As ever, speaking strictly for myself and not my organization.
I was deeply troubled by news in the Washington Post today.
Retired Marine Gen. James Mattis, who served under Obama until last year, became the latest high-profile skeptic on Thursday, telling the House Intelligence Committee that a blanket prohibition on ground combat was tying the military’s hands. “Half-hearted or tentative efforts, or airstrikes alone, can backfire on us and actually strengthen our foes’ credibility,” he said. “We may not wish to reassure our enemies in advance that they will not see American boots on the ground.”
Mattis’s comments came two days after Army Gen. Martin Dempsey, the chairman of the Joint Chiefs of Staff, took the rare step of publicly suggesting that a policy already set by the commander in chief could be reconsidered.
Despite Obama’s promise that he would not deploy ground combat forces, Dempsey made clear that he didn’t want to rule out the possibility, if only to deploy small teams in limited circumstances. He also acknowledged that Army Gen. Lloyd Austin, the commander for the Middle East, had already recommended doing so in the case of at least one battle in Iraq but was overruled.

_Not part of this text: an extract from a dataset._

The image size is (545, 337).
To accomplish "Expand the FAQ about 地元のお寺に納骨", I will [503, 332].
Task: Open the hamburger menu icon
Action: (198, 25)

My hypothesis is that Gen. Mattis is missing the more important part of the picture. Over commitment can backfire on us, leading partners to avoid making hard choices because they know the U.S. will solve their problems for them. The outcome will primarily depend not on what the Islamic State in Iraq and the Levant (ISIL, aka ISIS, aka, Islamic State) thinks about our credibility to escalate. Instead, what matters more is what the Iraqi government, the Gulf States, and to a lesser extent the Kurdish autonomous regional government, think about whether they can free-ride on us. Prime Minister Maliki was pushed out in large part because Iraqi power brokers [knew we] would not bail him out. Unfortunately, P.M. Maliki was more a reflection than a cause of Iraqi sectarian problems and in the near future we'll likely need to keep the pressure up to control Shia aligned militias and to increase the chances of Sunni militias breaking with ISIL. Our Gulf State partners do appear to be genuinely horrified by ISIL, but [private funders] from their nations were directly complicit in its rise and you can bet that they'll be happy to slow walk their support if they the United States will just escalate if things get out of control. Bargaining credibility matters less with autonomous Kurdistan which has more at stake than even the government of Iraq, though presumably
But Greg, didn't you support similar calls when it came to the Iraq war?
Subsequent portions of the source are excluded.